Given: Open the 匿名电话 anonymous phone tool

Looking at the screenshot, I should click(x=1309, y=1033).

* * *

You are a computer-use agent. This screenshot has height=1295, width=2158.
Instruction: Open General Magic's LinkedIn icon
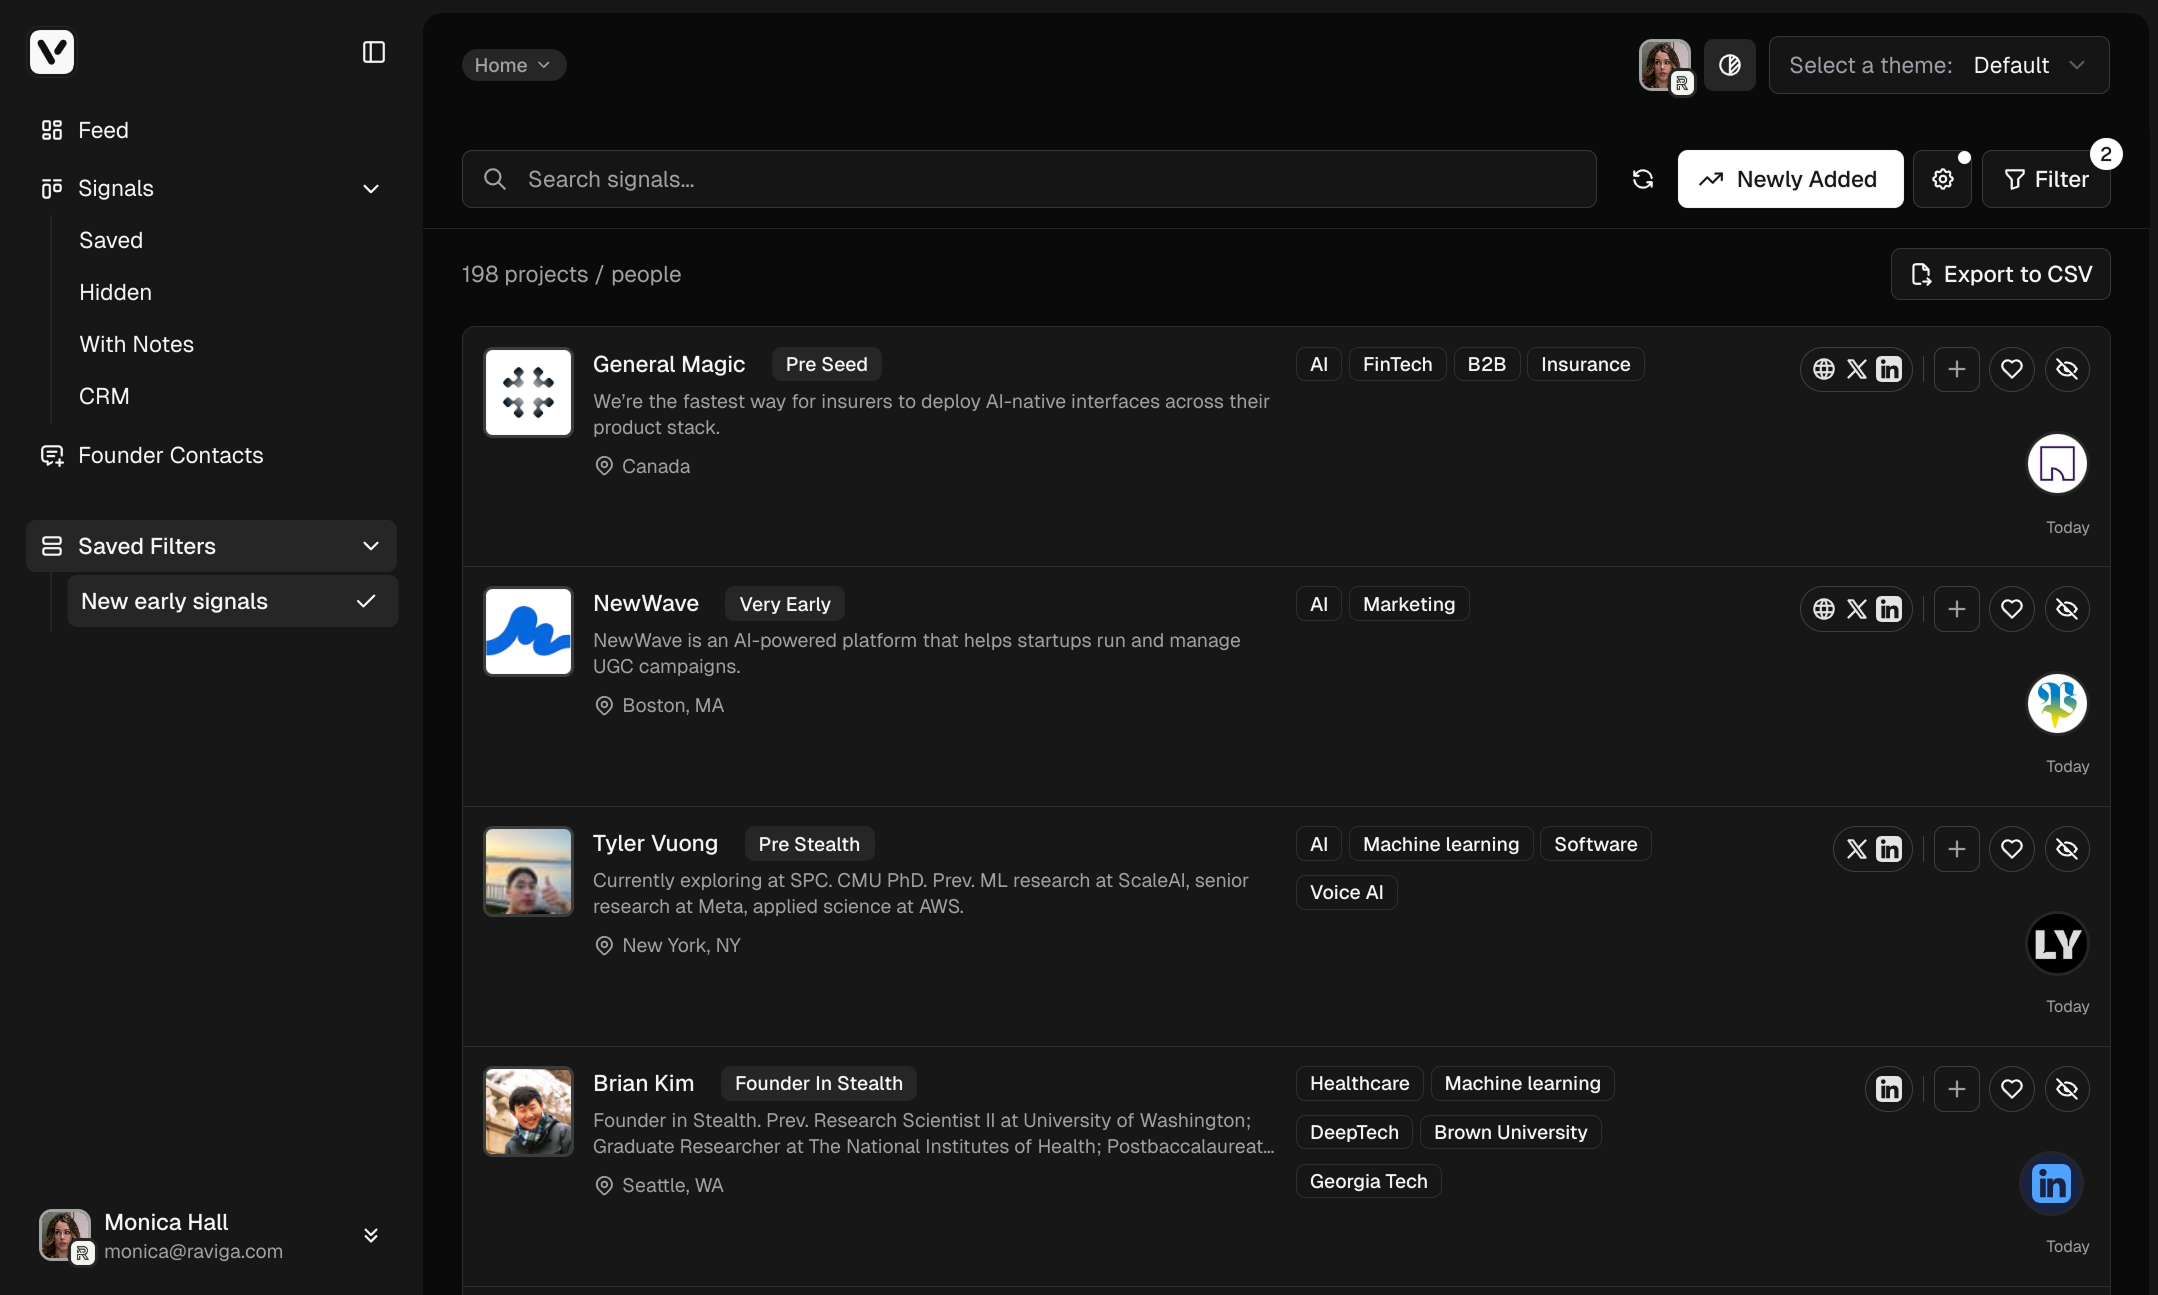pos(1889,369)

--

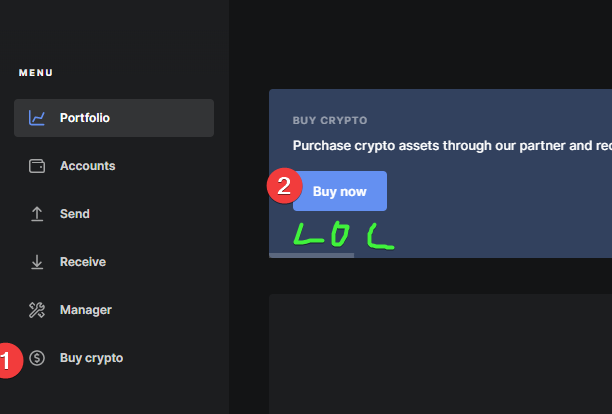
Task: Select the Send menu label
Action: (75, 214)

● **To be done**: Reproduce the data starting with the line that contains "You are a computer-use" and going on through the line that contains "pos(1889,369)", with "LinkedIn icon" renamed to "LinkedIn profile link" and everything else kept the same. Omit the pictures from your answer.

● **Task response**:
You are a computer-use agent. This screenshot has height=1295, width=2158.
Instruction: Open General Magic's LinkedIn profile link
pos(1889,369)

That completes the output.